Developmental disruption of the serotonin system alters circadian rhythms

Abstract

Serotonin (5-HT) plays an important role in circadian rhythms, acting to modulate photic input to the mammalian clock, the suprachiasmatic nucleus (SCN), as well as playing a role in non-photic input. The transcription factor Pet-1 is an early developmental indicator of neurons that are destined for a 5-HTergic fate. Mice lacking the Pet-1 gene show a 70% loss of 5-HT immunopositive cell bodies in adult animals. 5-HT neurotoxic lesion studies using 5,7-dihydroxytryptamine (5,7-DHT) have highlighted species-specific differences in response to 5-HT depletion and studies using knockout mice lacking various 5-HT receptors have helped to elucidate the role of individual 5-HT receptors in mediating 5-HT's effects on circadian rhythms. Here we investigate the effects of a developmental disruption of the 5-HT system on the SCN and circadian wheel-running behavior.

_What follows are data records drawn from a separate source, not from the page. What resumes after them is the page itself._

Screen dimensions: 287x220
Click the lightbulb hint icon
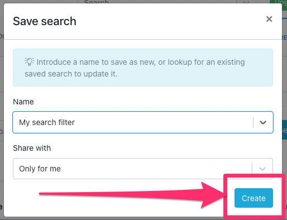[x=30, y=62]
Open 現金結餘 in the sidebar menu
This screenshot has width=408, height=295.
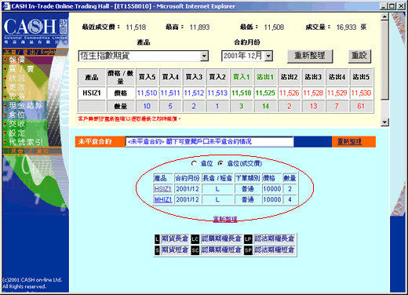(x=25, y=105)
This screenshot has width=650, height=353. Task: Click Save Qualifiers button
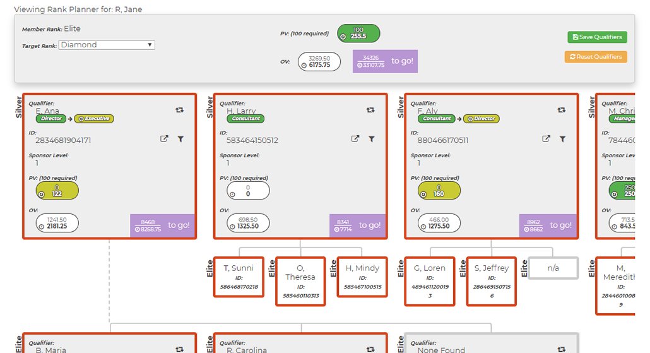[597, 37]
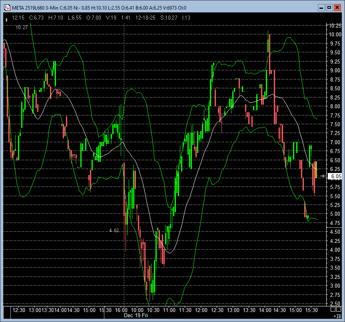Click the 16:00 time axis marker
The image size is (345, 322).
(x=122, y=310)
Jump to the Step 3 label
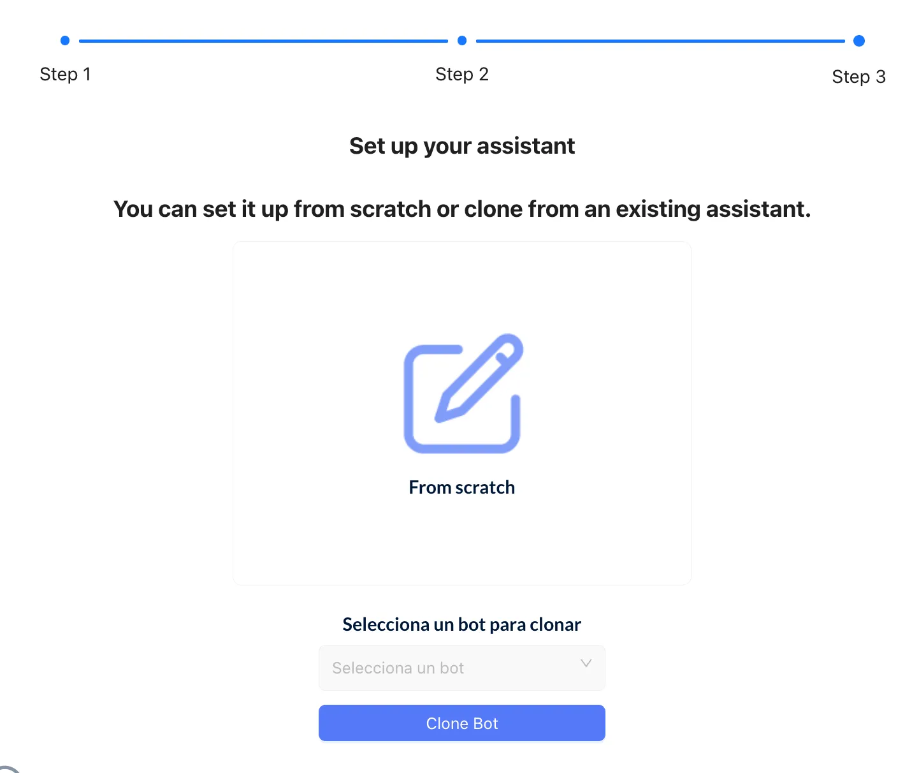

Immunohistochemical analysis confirmed depletion of 5-HT fiber innervation to the SCN as well as greatly reduced numbers of cell bodies in the raphe nuclei in Pet-1 knockout mice. These mice also display significantly longer free-running periods than wildtype or heterozygote counterparts. In light–dark cycles, knockouts showed a shift in peak wheel running behavior towards the late night as compared to wildtype and heterozygote animals. When kept in constant darkness for 70days, wildtype animals showed decreases in free-running period over time while the period of knockout animals remained constant. Immunohistochemical analysis for neuropeptides within the SCN indicates that the behavioral changes observed in Pet-1 knockout mice were not due to gross changes in SCN structure. These results suggest that developmental loss of serotonergic input to the clock has long-term consequences for both circadian clock parameters and the temporal organization of activity.